(RECORDS FOR THE TASK begins)
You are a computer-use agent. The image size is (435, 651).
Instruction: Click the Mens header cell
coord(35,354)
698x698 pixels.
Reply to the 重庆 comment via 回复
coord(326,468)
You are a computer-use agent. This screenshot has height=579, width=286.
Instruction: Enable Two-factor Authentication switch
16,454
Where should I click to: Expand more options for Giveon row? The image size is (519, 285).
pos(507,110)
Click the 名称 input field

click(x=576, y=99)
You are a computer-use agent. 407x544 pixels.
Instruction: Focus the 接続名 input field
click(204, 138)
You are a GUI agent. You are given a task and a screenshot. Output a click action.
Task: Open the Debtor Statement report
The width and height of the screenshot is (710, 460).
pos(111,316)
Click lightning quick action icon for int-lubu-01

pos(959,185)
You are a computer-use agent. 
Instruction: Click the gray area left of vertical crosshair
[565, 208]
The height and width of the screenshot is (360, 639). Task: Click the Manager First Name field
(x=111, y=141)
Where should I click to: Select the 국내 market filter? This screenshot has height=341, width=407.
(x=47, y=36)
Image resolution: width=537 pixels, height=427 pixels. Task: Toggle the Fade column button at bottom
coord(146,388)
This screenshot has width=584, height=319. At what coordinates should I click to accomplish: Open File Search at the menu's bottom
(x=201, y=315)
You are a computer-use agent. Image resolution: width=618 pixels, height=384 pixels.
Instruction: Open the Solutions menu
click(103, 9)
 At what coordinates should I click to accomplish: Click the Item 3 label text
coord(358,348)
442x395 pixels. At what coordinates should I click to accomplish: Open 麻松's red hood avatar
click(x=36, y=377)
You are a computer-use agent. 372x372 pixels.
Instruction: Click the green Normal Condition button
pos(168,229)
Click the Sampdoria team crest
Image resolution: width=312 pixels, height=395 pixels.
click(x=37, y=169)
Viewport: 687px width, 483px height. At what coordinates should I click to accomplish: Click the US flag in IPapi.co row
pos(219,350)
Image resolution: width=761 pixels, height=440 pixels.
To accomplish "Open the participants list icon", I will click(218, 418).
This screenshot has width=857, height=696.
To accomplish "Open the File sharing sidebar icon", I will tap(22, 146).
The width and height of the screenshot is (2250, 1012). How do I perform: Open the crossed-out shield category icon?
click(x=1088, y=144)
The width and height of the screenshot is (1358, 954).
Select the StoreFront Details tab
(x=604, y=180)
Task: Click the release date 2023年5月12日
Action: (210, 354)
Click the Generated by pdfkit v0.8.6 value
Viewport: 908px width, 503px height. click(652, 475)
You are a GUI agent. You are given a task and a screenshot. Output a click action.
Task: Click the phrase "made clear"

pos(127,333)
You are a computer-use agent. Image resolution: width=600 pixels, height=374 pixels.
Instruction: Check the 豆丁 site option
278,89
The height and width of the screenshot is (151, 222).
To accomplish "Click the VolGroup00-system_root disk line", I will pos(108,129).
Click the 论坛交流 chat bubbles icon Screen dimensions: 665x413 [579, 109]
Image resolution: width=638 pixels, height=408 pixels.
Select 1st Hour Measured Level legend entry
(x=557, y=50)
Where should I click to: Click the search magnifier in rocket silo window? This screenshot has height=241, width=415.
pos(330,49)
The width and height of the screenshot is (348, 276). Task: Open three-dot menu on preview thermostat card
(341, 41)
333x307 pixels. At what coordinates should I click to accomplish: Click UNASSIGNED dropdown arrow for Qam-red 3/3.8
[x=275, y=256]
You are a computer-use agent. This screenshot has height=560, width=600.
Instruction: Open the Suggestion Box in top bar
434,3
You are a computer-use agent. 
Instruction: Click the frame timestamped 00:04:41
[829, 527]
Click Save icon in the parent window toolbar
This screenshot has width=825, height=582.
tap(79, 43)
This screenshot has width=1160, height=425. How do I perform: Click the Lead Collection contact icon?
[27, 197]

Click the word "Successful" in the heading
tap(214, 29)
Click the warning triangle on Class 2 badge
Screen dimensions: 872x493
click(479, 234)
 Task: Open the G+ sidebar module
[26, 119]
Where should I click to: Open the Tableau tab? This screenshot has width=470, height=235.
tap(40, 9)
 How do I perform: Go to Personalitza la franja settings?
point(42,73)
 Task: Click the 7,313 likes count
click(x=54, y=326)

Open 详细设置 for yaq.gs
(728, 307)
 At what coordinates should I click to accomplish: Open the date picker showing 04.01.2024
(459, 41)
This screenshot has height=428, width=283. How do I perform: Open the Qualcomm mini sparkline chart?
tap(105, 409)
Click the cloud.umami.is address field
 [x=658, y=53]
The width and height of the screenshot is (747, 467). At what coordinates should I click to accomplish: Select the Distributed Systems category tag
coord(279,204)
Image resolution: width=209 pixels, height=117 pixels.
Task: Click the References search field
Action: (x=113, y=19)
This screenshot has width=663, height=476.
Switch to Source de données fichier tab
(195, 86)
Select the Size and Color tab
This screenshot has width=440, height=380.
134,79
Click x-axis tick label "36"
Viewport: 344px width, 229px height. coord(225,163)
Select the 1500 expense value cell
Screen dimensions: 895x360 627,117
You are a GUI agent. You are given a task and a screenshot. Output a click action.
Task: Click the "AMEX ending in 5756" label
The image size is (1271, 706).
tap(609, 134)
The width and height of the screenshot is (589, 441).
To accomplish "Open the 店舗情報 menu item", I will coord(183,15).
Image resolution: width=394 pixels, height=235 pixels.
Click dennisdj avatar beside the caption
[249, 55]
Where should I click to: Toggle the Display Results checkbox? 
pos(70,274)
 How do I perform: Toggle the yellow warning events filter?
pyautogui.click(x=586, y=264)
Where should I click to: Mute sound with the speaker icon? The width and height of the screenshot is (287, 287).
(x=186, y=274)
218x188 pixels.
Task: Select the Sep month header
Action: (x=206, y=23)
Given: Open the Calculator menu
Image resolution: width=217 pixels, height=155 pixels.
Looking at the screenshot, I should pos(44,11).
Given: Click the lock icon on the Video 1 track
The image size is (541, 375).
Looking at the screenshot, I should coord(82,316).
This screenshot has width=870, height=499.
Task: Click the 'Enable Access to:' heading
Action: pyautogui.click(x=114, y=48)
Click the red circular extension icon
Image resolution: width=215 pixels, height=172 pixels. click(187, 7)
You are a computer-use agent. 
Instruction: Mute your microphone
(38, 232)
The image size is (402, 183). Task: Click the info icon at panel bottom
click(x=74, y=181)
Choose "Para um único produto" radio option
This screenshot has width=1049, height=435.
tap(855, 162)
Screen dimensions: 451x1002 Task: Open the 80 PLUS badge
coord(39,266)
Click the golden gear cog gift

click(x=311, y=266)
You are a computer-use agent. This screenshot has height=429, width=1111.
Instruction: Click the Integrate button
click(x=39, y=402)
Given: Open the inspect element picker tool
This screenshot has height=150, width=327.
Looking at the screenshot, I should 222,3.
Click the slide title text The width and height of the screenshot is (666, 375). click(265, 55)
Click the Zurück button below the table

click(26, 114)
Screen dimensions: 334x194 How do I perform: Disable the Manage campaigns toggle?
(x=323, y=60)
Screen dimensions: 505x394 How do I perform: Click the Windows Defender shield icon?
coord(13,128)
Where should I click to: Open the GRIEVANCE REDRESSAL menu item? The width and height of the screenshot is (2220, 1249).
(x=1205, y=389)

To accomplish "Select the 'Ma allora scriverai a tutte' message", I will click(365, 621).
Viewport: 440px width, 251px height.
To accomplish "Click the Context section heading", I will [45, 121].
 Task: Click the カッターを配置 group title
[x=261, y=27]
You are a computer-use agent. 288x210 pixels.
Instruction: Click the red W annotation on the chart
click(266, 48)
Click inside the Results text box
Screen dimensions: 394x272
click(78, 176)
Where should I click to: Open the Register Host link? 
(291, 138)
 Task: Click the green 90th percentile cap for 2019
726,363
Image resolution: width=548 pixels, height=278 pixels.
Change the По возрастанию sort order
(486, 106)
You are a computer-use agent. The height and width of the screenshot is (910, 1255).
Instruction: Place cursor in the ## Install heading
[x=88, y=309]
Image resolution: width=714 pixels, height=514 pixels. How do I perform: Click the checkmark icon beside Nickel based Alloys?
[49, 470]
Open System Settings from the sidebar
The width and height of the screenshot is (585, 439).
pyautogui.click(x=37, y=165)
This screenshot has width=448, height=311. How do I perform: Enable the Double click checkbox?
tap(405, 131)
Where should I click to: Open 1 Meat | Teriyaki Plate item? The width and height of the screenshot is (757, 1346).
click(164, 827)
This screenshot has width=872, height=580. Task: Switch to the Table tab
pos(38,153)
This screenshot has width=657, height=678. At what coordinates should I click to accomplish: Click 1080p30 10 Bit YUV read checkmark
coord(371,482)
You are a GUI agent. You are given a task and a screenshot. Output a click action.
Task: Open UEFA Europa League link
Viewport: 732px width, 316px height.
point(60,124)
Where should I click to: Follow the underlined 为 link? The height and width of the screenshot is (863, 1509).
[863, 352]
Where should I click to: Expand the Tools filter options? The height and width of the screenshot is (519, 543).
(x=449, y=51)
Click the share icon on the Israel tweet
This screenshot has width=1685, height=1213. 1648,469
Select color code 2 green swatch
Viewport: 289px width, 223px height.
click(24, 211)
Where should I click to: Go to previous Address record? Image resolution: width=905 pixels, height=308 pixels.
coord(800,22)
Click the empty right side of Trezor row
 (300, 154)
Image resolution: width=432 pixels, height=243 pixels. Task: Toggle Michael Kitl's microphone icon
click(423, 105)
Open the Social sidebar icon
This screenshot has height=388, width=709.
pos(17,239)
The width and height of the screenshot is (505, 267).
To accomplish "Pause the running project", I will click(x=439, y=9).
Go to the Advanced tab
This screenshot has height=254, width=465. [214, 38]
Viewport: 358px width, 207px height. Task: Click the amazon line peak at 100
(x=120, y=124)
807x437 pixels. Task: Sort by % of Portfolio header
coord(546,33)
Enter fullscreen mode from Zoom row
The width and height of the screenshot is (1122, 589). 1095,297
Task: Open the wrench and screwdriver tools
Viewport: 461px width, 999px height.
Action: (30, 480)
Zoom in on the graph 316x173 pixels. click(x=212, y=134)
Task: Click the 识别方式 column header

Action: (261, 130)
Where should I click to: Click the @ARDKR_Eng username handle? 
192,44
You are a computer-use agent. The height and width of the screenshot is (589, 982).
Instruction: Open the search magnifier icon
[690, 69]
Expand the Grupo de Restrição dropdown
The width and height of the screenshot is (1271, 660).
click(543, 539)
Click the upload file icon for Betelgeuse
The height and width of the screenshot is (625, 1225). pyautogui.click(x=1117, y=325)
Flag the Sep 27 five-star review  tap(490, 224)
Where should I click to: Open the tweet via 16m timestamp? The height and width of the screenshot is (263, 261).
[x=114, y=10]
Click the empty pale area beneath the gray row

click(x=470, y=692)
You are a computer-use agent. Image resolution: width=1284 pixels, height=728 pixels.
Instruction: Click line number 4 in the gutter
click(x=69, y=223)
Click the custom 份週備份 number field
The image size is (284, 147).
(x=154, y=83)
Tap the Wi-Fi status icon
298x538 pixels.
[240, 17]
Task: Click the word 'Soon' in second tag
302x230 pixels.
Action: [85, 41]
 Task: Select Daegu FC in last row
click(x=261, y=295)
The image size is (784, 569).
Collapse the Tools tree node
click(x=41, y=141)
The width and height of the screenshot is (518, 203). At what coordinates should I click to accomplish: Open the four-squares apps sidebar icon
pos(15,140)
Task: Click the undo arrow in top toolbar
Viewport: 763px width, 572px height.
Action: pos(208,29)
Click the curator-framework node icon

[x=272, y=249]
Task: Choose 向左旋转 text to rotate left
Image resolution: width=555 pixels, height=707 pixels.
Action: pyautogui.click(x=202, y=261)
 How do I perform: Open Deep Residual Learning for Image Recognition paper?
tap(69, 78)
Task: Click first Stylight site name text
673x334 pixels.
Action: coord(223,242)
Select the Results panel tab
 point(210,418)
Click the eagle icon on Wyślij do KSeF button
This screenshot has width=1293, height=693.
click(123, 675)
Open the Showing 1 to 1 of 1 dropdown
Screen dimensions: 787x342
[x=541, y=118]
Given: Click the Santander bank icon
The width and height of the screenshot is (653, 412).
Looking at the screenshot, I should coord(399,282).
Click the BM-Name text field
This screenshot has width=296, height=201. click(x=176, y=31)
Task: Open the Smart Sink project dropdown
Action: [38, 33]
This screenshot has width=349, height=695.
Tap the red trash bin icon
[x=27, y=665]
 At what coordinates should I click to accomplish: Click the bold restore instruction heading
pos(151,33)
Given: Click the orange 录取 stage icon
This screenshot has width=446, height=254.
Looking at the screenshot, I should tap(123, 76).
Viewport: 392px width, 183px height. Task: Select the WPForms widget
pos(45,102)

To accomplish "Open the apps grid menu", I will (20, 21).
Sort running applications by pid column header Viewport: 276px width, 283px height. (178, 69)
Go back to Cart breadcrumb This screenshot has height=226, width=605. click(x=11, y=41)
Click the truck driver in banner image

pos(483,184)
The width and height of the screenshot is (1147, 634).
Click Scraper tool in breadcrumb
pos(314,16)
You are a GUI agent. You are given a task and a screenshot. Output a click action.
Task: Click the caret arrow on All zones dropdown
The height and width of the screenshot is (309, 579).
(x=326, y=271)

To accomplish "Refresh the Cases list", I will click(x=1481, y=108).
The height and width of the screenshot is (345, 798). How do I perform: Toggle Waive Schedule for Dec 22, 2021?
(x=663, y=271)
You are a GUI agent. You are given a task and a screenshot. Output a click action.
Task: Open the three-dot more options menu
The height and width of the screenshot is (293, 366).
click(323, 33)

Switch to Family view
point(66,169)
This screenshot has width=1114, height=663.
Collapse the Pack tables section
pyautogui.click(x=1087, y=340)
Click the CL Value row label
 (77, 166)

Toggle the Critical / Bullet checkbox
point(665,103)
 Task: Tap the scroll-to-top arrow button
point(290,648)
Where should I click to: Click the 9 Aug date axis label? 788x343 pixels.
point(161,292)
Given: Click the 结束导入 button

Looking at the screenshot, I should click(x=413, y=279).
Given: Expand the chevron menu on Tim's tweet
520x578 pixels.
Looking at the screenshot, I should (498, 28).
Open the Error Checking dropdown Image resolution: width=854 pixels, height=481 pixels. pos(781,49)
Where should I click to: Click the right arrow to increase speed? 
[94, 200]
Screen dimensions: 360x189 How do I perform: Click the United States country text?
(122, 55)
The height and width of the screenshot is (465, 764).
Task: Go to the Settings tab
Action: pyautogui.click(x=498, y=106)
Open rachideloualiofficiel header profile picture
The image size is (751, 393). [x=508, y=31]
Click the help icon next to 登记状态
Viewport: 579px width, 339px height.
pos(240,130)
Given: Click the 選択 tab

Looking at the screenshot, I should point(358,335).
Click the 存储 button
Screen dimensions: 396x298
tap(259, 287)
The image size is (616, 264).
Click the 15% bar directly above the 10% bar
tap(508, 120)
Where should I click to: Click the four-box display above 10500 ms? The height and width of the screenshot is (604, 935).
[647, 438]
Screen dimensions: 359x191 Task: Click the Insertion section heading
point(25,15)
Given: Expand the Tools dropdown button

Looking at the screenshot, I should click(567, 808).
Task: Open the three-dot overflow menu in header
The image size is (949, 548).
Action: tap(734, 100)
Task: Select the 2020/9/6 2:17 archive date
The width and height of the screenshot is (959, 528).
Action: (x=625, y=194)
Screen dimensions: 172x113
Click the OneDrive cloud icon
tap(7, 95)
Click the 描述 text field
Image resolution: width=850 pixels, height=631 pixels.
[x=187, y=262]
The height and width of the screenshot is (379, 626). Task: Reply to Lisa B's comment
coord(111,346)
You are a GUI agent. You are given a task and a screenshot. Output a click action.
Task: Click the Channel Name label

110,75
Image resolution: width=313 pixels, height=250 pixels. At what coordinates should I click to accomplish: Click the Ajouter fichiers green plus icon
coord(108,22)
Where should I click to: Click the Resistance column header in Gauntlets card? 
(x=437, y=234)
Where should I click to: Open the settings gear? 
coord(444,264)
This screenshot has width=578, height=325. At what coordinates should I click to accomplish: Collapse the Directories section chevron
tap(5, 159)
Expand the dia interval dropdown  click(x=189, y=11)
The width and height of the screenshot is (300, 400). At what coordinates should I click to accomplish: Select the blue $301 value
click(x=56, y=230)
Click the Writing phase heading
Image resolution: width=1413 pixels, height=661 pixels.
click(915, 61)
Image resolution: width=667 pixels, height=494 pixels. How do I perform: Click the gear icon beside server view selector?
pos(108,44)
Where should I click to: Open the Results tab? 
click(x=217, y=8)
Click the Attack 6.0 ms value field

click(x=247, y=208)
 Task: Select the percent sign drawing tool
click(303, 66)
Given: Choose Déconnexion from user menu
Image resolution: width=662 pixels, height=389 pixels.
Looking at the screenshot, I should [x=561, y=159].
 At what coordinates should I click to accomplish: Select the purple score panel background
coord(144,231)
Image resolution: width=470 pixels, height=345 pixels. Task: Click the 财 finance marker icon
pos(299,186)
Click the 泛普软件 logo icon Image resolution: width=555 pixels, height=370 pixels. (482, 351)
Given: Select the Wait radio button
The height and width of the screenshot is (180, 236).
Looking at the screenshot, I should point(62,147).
(RECORDS FOR THE TASK ends)
### EXERCISE DIRECTIONS
In the reply, include exactly the lines from the beginning of the entries above through the line holding "has height=579, width=286.", and nothing besides.

### SOLUTION TO THIS PROBLEM
You are a computer-use agent. The image size is (435, 651).
Instruction: Click the Mens header cell
coord(35,354)
698x698 pixels.
Reply to the 重庆 comment via 回复
coord(326,468)
You are a computer-use agent. This screenshot has height=579, width=286.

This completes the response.